> **Prompt**
Write every line of the items below as a JSON list of strings, one string per line, leaving out blank lines.
- - - - - - -
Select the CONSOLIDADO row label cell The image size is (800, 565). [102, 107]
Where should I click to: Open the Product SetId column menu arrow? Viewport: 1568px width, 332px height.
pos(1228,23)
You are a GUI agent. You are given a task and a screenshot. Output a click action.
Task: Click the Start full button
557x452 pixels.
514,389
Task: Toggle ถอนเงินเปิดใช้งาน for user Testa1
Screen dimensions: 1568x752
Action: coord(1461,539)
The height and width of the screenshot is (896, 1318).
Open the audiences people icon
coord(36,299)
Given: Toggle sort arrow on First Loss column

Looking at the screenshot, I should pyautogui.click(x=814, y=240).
- - - - - - -
> **Finished answer**
[
  "Select the CONSOLIDADO row label cell The image size is (800, 565). [102, 107]",
  "Where should I click to: Open the Product SetId column menu arrow? Viewport: 1568px width, 332px height.",
  "pos(1228,23)",
  "You are a GUI agent. You are given a task and a screenshot. Output a click action.",
  "Task: Click the Start full button",
  "557x452 pixels.",
  "514,389",
  "Task: Toggle ถอนเงินเปิดใช้งาน for user Testa1",
  "Screen dimensions: 1568x752",
  "Action: coord(1461,539)",
  "The height and width of the screenshot is (896, 1318).",
  "Open the audiences people icon",
  "coord(36,299)",
  "Given: Toggle sort arrow on First Loss column",
  "Looking at the screenshot, I should pyautogui.click(x=814, y=240)."
]